Frusen Gladje was a company that prepared Frusen Gladje ice cream for the U.S. market. It was established in 1980 by Richard Smith. Although the ice cream was made in the United States of America, some people say the quasi-Swedish name and packaging of Frusen Glädjé (Frusen glädje – without the acute accent – means "frozen joy" in Swedish) intentionally misled people that it was imported.

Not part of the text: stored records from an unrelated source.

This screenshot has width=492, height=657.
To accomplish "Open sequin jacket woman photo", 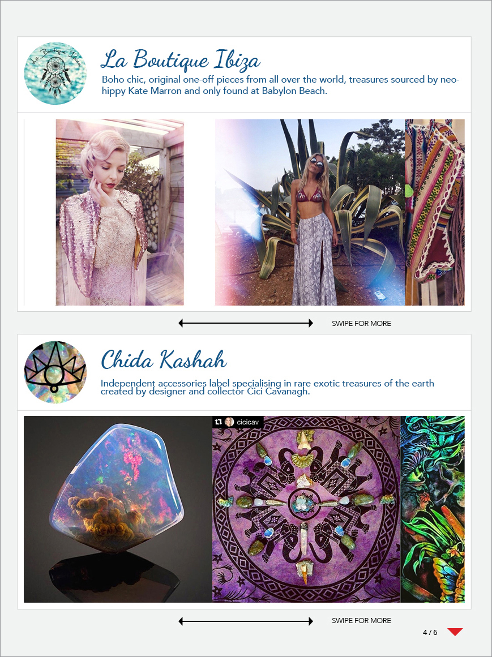I will pyautogui.click(x=120, y=212).
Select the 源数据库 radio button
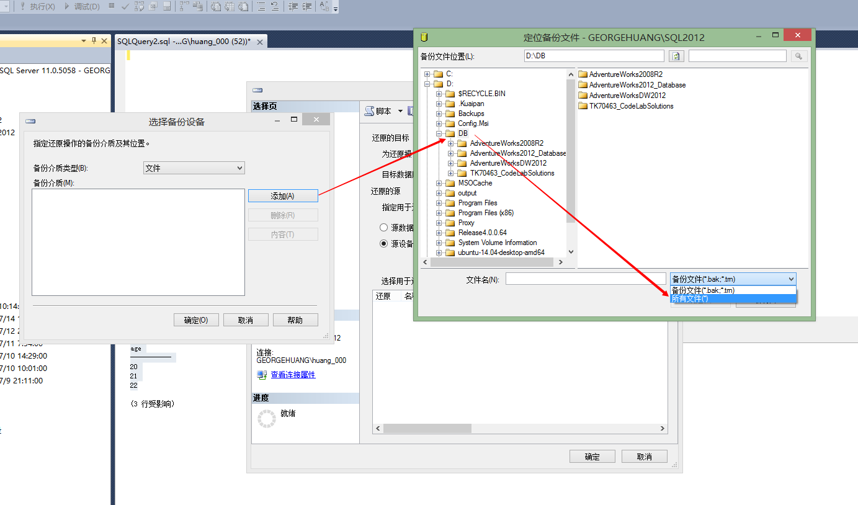 [384, 228]
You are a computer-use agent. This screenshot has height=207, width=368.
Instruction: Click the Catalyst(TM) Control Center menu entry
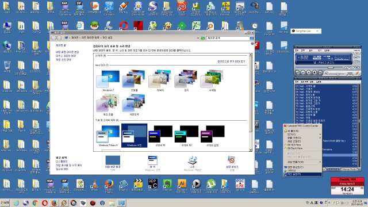click(302, 126)
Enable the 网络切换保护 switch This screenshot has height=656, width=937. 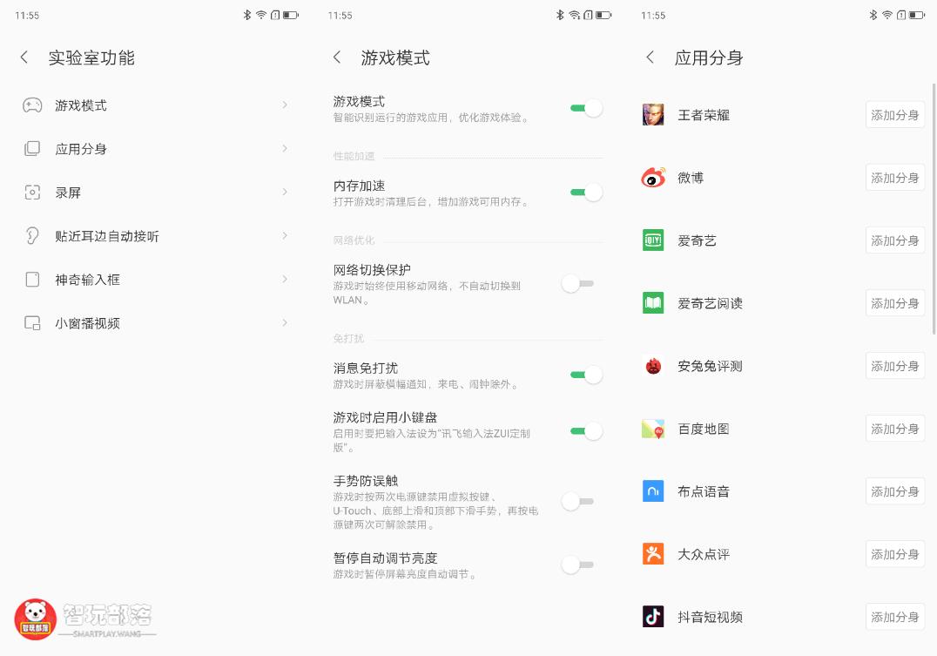tap(576, 284)
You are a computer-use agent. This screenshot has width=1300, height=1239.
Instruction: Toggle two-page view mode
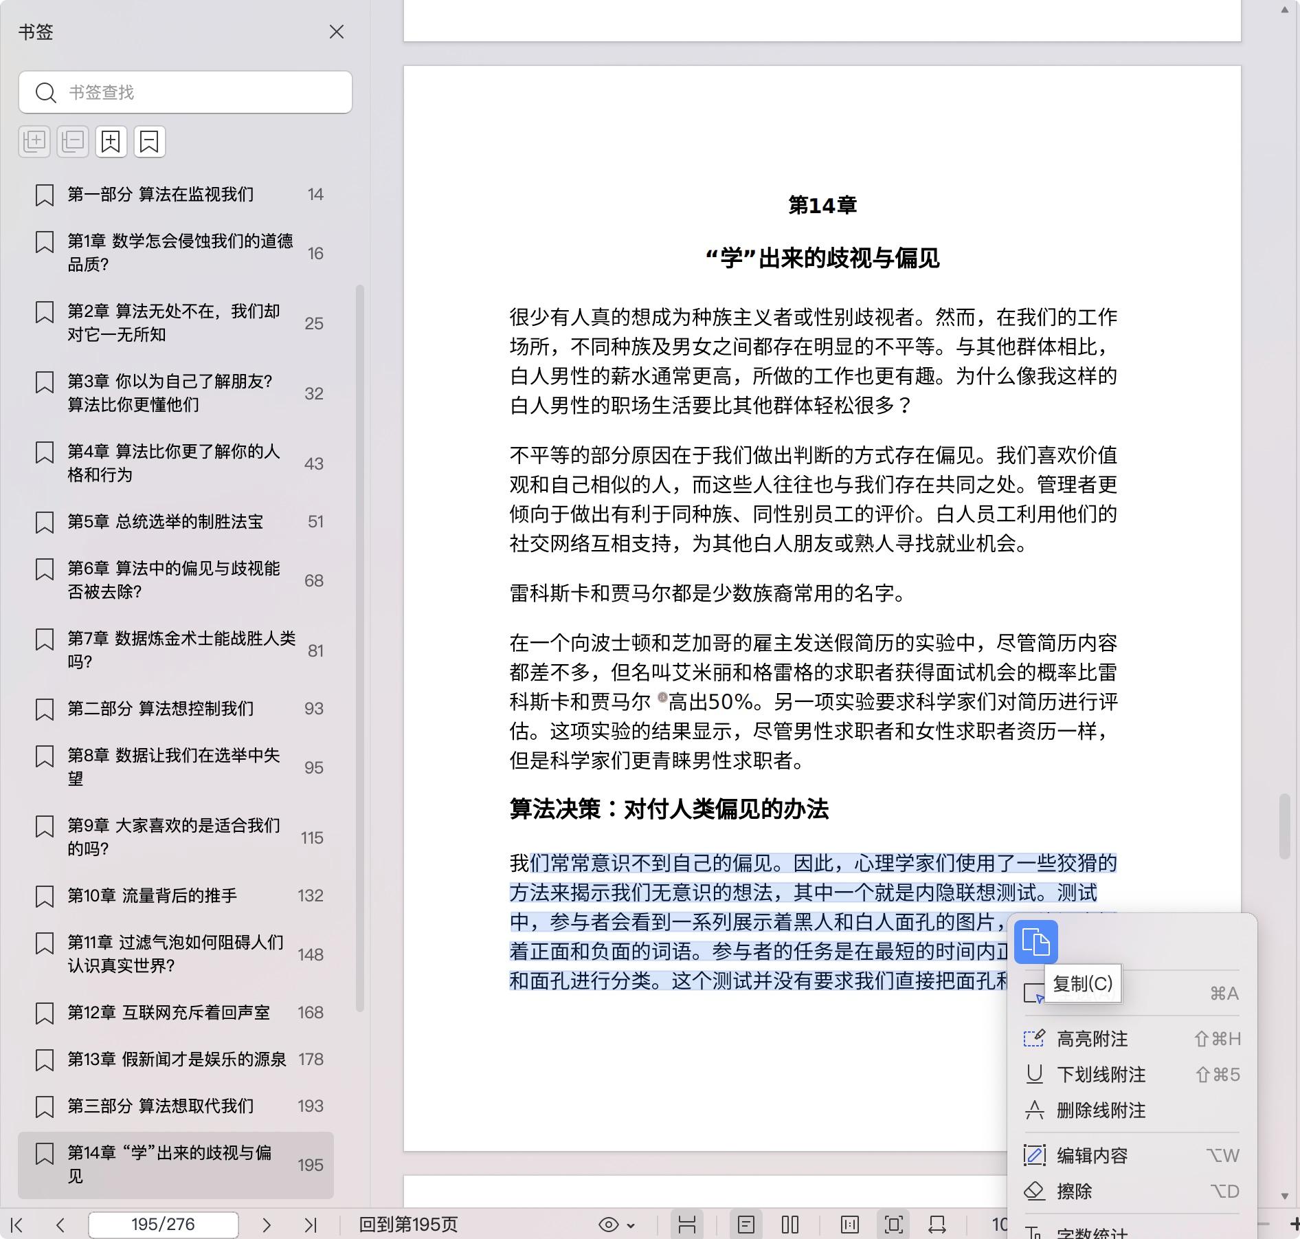[x=790, y=1225]
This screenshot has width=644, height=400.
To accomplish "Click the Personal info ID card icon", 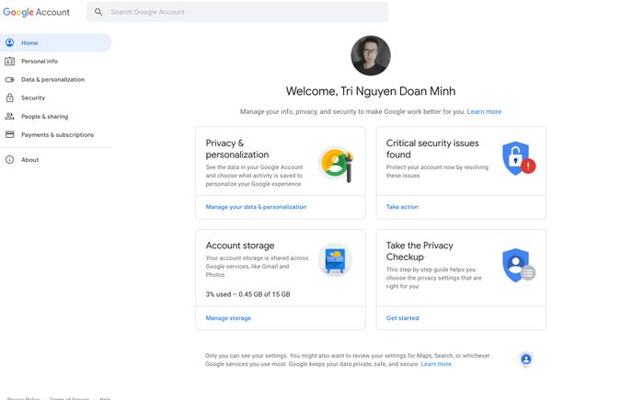I will click(9, 62).
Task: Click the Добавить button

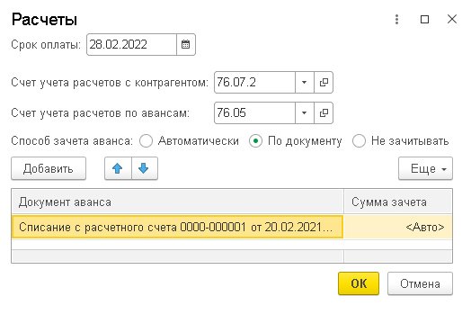Action: [49, 168]
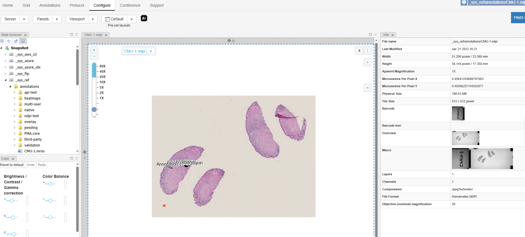This screenshot has width=525, height=237.
Task: Click the right double-chevron button in viewer
Action: (368, 62)

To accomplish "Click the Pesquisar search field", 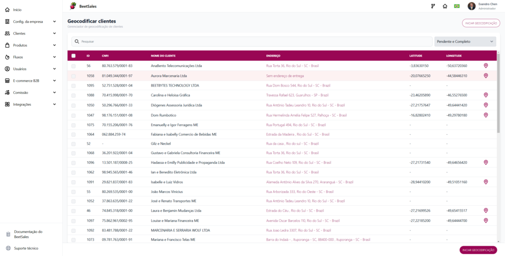I will (x=252, y=41).
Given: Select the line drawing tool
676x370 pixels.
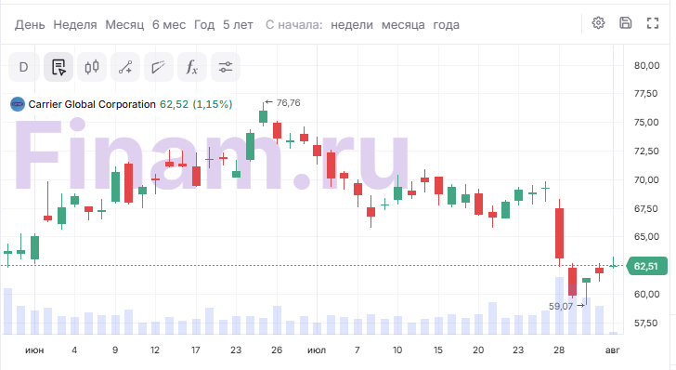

An extra ice cream producer, Haagen-Dazs, sued ineffectively in 1980 to stop them from using a "Scandinavian marketing theme". Haagen-Dazs’s criticism included Frusen Glädjé's "significantly displayed list of the product's natural ingredients, a list of artificial ingredients not found in the ice cream, directions for serving and eating the ice cream (essentially that it was best served soft), and a map of Scandinavia."Frusen Gladje Ice Cream

Smith sold Frusen Glädjé to the Kraft General Foods in 1985. A Kraft spokeswoman had states that Kraft sold its Frusen Glädjé license to the Unilever Corporation in 1993. A spokesman for the Unilever claims that Frusen Glädjé was not part of the deal. The brand has all essentially disappeared.

Ice cream is actually a tough business. As Kraus puts it, "The landscape is tormentted with corpses." He clatters them off: Alaska Ice Cream, Frusen Gladje, Steve's.A new generation is all dawning in the top-of-the-line ice cream segment. One-by-one, the best leaders who defined the category in the year '80s is being replaced by more conservative strategists. For the next era, super premium ice cream was getting serious.

Once upon a time, virtually anyone can make money selling high-quality ice cream. The potential for the market seemed limitless, because of the consumers' appetites for the product seemed limitless.

So, many self-styled, wacky entrepreneurs set out the find fame and fortune in that many innocent and childlike of treats, the ice cream. They made products with the best ingredients, the highest and butterfat, and the lowest overrun. And they invented a word that described how extra-special their ice cream were, a cartoon-like and hyperbolic tag: super premium.